MAX Engine is a next-generation compiler and runtime library for running AI inference. With support for PyTorch (TorchScript), ONNX, and native Mojo models, it delivers low-latency, high-throughput inference on a wide range of hardware to accelerate your entire AI workload. As highlighted in the recent MAX version 24.3 release, the MAX platform enables users to fully leverage the capabilities of the MAX Engine by creating bespoke inference models using the MAX Graph APIs. The Graph API offers a low-level programming interface for constructing high-performance symbolic computation graphs in Mojo.
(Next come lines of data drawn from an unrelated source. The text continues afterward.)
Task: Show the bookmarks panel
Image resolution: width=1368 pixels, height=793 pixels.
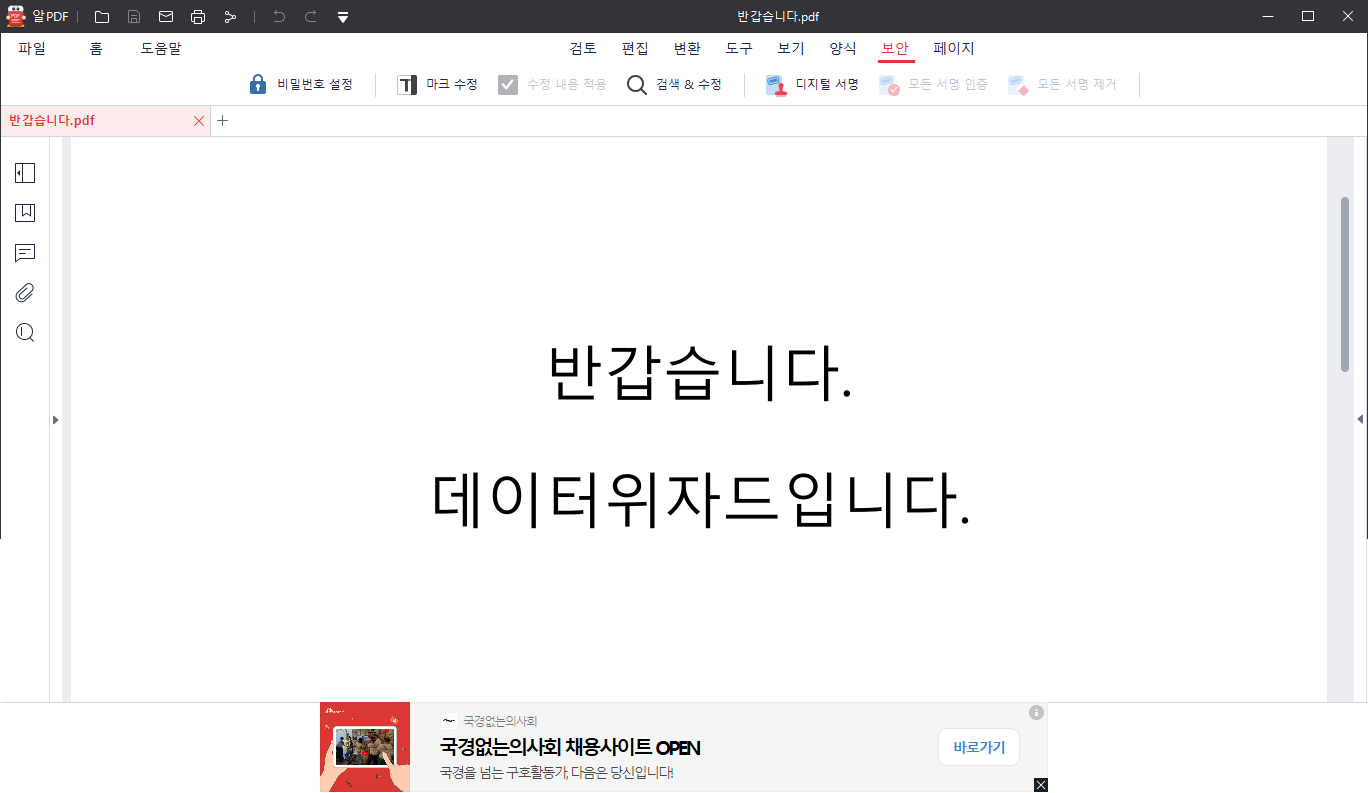Action: pos(24,212)
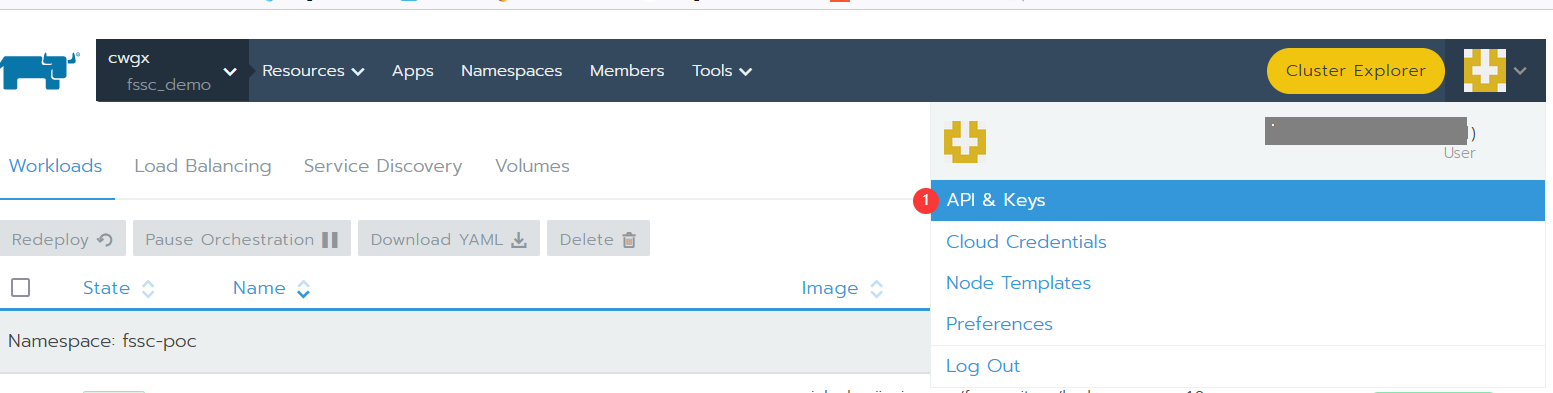Sort by State column arrows
Viewport: 1553px width, 393px height.
coord(148,289)
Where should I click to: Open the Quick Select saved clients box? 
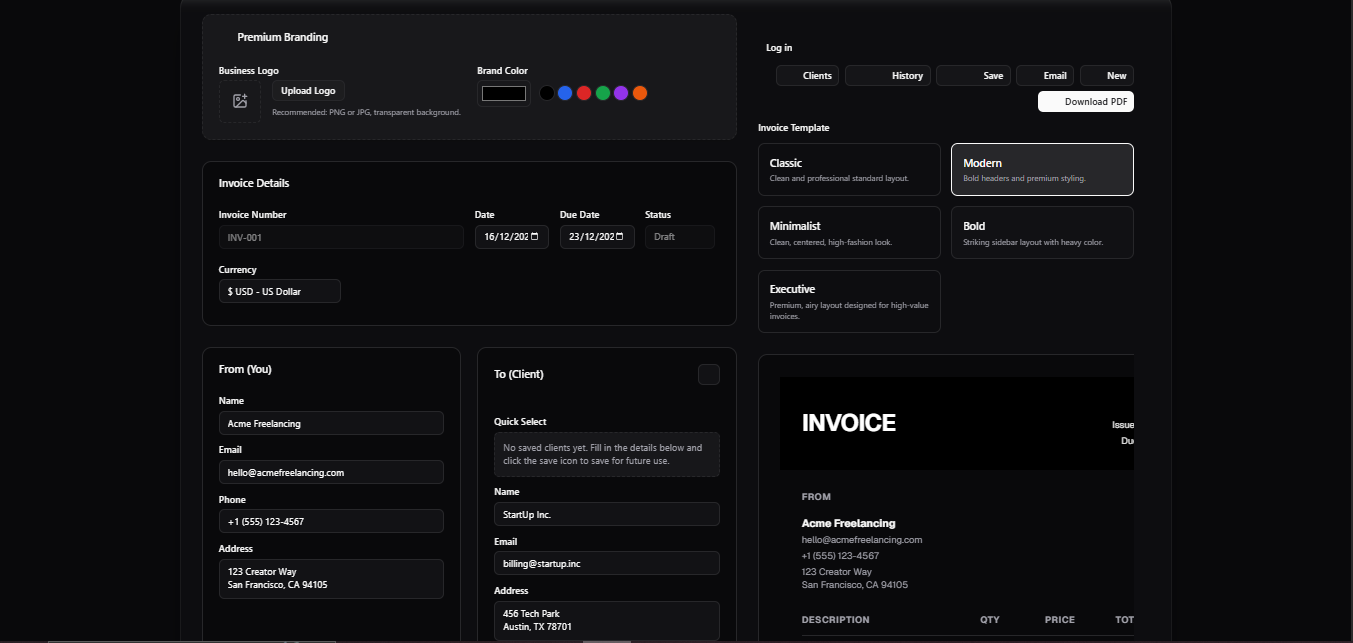(606, 454)
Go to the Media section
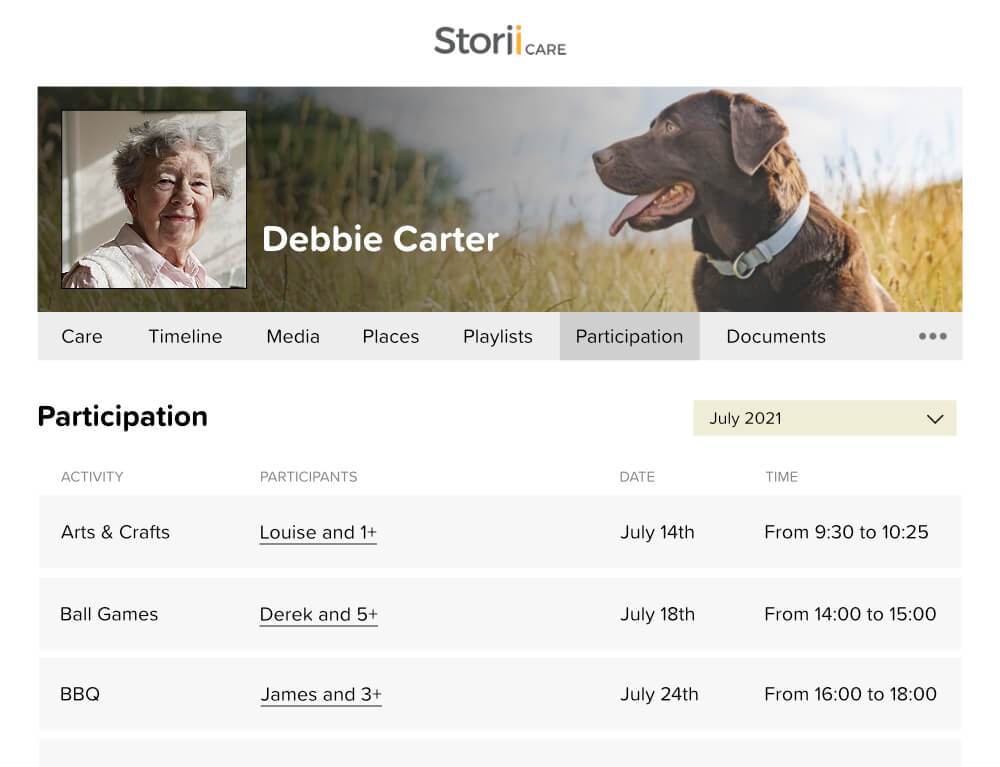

This interface provides a uniform representation of symbolic values and a suite of operators that process these symbols to construct the entire graph.

In this tutorial, we guide you step-by-step how to use the MAX Graph API. In a nutshell, working with MAX Graph API involves three main steps:

- Building and verifying the graph.
- Creating an inference session and compiling the graph.
- Executing the graph with input(s) and retrieving the output(s).

We begin by creating two straightforward graphs for addition and matrix multiplication in Mojo, demonstrating how to compile and execute these graphs. Then we proceed to implement a two-layer feedforward neural network with ReLU activation for inference on MNIST data, comparing the accuracy to a PyTorch implementation. Additionally, we implement ReLU6 as a custom operator and use the MAX Graph Custom Operator API to substitute ReLU and ensuring the accuracy aligns with the PyTorch model.

The code for this tutorial is on
GitHub.
The MAX version for this tutorial is the **nightly** (tested version *max 2024.7.1505 (ba28802f)*) for now.

If you experience any issues in this tutorial, please let us know on GitHub.

## Set up MAX

If you don't have MAX yet, follow the MAX install guide.

If you're new to the Mojo language, you can learn the basics in the Introduction to Mojo.

If you have any questions along the way, ask them on our Discord channel or in the GitHub discussions on the Mojo repo and MAX repo. Should you encounter any issues, we recommend checking the roadmap and known issues first.

## Build a "Hello, world!" graph

To begin familiarizing ourselves with the Graph API, we start by constructing a simple addition graph. We will verify and compile this graph, and then proceed to execute it.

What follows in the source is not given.